Pelo lado do Botafogo, Fellype Gabriel e Jádson deram trabalho a Edson Bastos com finalizações que ameaçaram o gol dos donos da casa. Já ao time campineiro, Marcinho foi quem esteve mais perto de abrir o placar, mas Jefferson impediu. No fim das contas, o empate foi justo pelo o que as duas equipes fizeram no primeiro período.
BOTAFOGO NÃO TRADUZ SUPERIORIDADE EM GOLS
O técnico Gilson Kleina mudou o esquema da Ponte de 3-5-2 para a equipe atuar com dois meias no segundo tempo, na tentativa de abrir o placar, porém quem mostrou superioridade foi o Botafogo.
Com mais volume de jogo, os cariocas arriscaram chutes ao gol com Andrezinho e Jadson que paravam em Edson Bastos. Oswaldo de Oliveira fez modificações na equipe, mas sem Seedorf e Elkeson o time não conseguiu tirar o zero do placar.

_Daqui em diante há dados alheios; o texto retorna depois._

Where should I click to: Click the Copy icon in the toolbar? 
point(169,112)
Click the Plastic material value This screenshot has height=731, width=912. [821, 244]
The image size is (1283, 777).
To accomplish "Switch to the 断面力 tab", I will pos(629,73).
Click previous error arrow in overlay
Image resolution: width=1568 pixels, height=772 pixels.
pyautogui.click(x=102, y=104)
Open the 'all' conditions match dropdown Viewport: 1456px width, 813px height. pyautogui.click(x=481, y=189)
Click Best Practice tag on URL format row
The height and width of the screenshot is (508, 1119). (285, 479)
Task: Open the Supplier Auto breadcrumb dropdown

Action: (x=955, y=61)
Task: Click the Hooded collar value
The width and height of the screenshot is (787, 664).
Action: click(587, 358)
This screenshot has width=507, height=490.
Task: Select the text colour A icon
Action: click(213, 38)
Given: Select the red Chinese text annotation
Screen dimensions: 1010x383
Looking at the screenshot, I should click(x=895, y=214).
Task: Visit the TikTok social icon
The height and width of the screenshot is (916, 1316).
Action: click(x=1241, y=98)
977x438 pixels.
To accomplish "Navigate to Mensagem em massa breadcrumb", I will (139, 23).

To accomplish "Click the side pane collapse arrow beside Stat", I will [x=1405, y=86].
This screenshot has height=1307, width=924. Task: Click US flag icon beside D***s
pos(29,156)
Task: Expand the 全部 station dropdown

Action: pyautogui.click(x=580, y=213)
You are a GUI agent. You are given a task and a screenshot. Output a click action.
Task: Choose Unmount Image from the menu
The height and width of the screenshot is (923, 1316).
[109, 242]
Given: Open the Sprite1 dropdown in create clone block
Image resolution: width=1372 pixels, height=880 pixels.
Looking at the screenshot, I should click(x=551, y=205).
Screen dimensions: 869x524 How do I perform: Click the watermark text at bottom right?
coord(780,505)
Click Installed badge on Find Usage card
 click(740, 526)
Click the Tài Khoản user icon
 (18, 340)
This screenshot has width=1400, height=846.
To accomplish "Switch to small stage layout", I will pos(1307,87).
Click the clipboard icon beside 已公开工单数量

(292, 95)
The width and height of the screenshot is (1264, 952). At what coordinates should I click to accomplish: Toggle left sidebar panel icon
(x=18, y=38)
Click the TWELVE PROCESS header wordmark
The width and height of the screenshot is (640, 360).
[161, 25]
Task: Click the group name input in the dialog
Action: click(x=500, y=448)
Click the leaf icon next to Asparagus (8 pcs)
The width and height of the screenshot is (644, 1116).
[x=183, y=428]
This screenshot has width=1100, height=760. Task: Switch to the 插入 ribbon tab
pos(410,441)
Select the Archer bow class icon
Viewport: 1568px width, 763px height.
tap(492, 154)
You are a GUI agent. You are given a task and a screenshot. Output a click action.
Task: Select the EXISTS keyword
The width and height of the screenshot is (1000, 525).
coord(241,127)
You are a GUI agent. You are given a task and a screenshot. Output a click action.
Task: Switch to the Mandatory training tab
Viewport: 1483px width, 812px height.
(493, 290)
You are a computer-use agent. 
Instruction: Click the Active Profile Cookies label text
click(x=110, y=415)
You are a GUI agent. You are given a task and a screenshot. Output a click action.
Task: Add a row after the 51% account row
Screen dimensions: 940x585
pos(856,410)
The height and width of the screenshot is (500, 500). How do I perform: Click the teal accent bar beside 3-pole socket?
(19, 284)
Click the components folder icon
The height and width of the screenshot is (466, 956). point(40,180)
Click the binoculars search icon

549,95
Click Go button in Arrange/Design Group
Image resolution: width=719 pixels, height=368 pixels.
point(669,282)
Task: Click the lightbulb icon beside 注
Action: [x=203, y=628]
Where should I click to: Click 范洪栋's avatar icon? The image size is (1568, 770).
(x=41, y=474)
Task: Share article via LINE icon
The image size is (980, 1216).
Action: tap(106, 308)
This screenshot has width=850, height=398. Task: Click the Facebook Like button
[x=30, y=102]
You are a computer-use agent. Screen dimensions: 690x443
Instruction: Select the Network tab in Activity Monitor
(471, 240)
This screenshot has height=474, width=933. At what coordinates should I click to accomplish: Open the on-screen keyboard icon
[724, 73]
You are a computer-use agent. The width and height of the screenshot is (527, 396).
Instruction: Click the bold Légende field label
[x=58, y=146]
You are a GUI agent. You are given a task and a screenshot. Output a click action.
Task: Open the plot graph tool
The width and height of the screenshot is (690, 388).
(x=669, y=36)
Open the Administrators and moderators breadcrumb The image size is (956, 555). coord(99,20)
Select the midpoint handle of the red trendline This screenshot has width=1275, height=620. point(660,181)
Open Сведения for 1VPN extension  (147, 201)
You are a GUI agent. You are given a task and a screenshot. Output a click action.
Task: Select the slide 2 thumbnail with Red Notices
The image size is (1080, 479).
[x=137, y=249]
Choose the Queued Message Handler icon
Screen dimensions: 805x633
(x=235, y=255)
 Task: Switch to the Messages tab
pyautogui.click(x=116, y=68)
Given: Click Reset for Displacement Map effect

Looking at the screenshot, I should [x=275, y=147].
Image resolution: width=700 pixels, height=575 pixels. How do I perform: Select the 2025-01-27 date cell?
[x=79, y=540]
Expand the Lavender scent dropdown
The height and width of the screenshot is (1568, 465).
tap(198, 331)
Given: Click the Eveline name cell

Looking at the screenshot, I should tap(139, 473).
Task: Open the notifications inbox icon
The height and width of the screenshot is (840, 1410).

No fim da partida, a Macaca ainda tentou uma pressão, só que sem êxito, devido a vários erros de passe. A melhor chance deles foi com Roger aos 42 do segundo tempo, que acertou a trave após cobrança de falta.
Quase 6 mil pessoas viram no Moisés Lucarelli o empate em 0 a 0, igualdade que prejudica o Fogão na disputa por uma vaga na Libertadores e deixa a Ponte em posição intermediária na tabela de classificação do Campeonato Brasileiro.